On October 24, 2008, many of the world's stock exchanges experienced the worst declines in their history, with drops of around 10% in most indices.
During the week of February 24-28, 2020, stock markets experienced the biggest downward weekly drop since the 2008 financial crisis.
From October 6–10, 2008, the Dow Jones Industrial Average (DJIA) fell over 1,874 points, or 18%, in its worst weekly decline ever on both a points and percentage basis.
In 2008, the meltdown was being called the Crash of 2008, being compared to Black Monday in 1987.
By March 6, 2009, the DJIA had dropped 54% to 6,469 from its peak on October 9, 2007.
In 2011, following Standard & Poor's downgrade of the United States' credit rating on August 5th, the S&P 500 plunged 6.68%, wiping out nearly $2.5 trillion in market value.

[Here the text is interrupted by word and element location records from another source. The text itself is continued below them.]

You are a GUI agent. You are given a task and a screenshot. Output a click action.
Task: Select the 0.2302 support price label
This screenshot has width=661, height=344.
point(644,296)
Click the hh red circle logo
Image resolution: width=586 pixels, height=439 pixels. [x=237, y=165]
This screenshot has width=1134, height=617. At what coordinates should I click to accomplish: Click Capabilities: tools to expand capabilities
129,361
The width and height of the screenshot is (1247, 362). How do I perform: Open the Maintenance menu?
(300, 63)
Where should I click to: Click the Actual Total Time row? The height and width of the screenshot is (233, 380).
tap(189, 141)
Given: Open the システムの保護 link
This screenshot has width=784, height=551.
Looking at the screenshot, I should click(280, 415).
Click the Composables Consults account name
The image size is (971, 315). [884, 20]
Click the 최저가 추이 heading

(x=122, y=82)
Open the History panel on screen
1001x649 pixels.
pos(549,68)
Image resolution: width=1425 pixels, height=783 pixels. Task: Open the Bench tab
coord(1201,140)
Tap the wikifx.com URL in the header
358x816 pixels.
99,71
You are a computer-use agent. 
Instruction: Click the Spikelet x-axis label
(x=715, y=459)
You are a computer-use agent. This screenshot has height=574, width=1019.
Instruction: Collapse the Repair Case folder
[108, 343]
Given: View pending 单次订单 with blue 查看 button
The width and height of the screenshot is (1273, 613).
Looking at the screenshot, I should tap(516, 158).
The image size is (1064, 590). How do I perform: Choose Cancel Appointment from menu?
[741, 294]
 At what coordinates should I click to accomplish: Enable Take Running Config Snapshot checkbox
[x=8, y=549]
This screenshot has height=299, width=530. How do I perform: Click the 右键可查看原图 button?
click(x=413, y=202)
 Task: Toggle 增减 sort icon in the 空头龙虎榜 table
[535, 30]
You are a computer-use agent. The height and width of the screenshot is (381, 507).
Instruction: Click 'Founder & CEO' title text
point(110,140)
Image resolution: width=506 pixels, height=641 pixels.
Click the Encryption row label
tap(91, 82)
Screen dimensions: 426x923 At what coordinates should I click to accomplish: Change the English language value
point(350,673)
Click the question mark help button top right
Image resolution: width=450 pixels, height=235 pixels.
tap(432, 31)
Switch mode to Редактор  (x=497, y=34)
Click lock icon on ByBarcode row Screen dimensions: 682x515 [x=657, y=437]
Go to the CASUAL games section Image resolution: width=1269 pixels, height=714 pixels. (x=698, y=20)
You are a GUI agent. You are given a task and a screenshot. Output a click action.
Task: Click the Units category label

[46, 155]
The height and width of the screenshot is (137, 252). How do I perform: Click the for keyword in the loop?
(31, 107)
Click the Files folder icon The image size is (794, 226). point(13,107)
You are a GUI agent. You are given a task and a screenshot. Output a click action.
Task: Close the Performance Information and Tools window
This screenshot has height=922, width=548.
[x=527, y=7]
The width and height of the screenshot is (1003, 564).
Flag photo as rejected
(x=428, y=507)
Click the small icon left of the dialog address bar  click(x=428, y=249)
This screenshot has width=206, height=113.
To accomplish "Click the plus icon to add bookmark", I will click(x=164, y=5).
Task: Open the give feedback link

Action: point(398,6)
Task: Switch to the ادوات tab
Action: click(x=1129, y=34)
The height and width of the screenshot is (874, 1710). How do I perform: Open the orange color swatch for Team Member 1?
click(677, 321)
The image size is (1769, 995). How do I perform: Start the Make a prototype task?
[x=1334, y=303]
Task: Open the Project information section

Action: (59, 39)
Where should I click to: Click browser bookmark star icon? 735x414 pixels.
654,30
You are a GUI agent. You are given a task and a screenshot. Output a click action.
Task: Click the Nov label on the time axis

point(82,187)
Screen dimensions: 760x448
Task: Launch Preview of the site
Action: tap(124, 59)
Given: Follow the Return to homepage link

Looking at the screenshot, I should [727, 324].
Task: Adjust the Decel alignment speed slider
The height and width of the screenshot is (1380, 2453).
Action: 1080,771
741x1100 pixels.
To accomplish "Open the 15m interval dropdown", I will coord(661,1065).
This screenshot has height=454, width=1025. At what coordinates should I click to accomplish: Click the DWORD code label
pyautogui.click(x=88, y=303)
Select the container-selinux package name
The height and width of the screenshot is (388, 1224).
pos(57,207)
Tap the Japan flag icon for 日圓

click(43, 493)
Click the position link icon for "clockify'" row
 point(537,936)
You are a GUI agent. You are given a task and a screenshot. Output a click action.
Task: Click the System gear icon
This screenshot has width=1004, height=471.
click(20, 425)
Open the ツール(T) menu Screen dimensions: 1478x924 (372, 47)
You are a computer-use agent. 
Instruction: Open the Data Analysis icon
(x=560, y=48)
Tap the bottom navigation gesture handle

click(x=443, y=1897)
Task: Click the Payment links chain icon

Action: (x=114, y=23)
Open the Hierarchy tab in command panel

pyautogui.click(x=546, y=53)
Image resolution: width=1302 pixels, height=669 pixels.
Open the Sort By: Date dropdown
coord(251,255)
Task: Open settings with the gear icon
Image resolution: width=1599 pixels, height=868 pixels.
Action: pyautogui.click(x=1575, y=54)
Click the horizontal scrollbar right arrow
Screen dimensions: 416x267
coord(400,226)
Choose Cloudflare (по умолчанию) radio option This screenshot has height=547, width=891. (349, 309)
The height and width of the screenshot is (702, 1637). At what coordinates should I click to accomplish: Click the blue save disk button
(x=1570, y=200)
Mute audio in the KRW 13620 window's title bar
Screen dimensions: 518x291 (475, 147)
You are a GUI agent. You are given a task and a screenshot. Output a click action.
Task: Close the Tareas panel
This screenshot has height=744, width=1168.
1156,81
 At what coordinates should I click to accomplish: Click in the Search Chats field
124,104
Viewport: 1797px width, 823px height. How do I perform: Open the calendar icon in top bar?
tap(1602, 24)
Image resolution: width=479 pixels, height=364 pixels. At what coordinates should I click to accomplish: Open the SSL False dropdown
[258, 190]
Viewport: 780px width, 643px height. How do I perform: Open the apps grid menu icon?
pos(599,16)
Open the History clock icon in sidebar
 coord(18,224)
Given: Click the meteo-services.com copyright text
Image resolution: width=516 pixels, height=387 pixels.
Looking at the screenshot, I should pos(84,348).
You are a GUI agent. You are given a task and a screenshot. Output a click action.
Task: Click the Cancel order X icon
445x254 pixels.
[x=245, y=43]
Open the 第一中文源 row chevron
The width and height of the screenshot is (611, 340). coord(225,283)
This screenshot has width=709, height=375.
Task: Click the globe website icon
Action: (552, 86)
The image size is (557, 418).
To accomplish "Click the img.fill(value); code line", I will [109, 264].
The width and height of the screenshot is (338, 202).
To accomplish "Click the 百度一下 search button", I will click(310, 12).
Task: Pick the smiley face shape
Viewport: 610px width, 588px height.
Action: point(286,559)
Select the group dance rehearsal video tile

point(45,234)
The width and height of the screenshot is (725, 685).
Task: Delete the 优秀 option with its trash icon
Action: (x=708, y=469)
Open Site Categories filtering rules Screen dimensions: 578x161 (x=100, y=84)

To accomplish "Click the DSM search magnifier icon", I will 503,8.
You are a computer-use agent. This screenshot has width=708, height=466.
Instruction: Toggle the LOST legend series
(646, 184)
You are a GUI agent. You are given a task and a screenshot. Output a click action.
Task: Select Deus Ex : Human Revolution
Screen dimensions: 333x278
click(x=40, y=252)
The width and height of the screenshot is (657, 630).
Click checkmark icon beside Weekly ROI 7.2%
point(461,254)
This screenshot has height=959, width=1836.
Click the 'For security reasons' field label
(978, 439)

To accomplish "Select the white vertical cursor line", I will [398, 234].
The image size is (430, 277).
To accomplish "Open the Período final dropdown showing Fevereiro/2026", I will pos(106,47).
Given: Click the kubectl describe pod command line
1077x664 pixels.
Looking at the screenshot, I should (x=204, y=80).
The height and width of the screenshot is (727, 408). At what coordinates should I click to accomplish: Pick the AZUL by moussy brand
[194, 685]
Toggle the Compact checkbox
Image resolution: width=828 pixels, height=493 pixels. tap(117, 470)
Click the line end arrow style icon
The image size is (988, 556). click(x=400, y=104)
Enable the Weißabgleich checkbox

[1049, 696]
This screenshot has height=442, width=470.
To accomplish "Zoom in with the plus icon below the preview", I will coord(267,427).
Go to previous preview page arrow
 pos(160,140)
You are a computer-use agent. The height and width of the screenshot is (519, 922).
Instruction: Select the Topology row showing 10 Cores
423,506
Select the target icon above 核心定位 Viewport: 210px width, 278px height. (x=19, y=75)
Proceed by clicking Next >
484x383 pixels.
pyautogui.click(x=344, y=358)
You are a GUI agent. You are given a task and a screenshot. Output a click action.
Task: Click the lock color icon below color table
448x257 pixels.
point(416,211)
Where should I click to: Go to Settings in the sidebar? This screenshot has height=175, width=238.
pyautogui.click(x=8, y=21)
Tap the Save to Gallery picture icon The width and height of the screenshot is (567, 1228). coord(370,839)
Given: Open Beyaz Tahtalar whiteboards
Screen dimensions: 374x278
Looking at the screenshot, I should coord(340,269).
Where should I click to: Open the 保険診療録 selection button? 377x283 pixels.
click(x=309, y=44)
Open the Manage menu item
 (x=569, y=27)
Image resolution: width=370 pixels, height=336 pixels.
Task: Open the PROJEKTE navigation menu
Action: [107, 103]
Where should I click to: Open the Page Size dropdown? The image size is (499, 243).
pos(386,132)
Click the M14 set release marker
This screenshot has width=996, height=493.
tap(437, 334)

In 2011, research at the New England Complex Systems Institute found that panics leading to crashes stem from a dramatic increase in imitation among investors, which always occurred during the year before each market crash.
By the end of May 2020, the stock market indices briefly recovered to their levels at the end of February 2020.
On March 9, 2020, after the launch of the 2020 Russia–Saudi Arabia oil price war, major stock market indices fell, including the FTSE and S&P 500 Index.
On March 12, 2020, stock prices fell sharply after a travel ban from Europe was announced, with the DJIA declining 9.99% – the largest daily decline since Black Monday (1987).
On March 16, 2020, after it became clear that a recession was inevitable, the DJIA dropped 12.93%, or 2,997 points, the largest point drop since Black Monday (1987).
By the end of May 2020, the stock market indices briefly recovered to their levels at the end of February 2020.
In June 2020, the Nasdaq surpassed its pre-crash high, signaling a recovery.
During the week of February 24–28, 2020, stock markets dropped as the COVID-19 pandemic spread globally, with the FTSE 100 dropping 13% and the DJIA and S&P 500 Index dropping 11–12%.
On April 2, 2025, a major stock market crash began in the United States as a result of worldwide tariffs put in place by US President Donald Trump. This crash is the largest decline in the US stock market since the COVID-19 pandemic.
On April 9, 2025, Trade policies with 10% tariffs on all imported goods went into effect, resulting in loss of points for Dow and S&P 500.
By the second week of May 2025, the US stock market had recovered from the crash that occurred shortly after the tariffs were announced.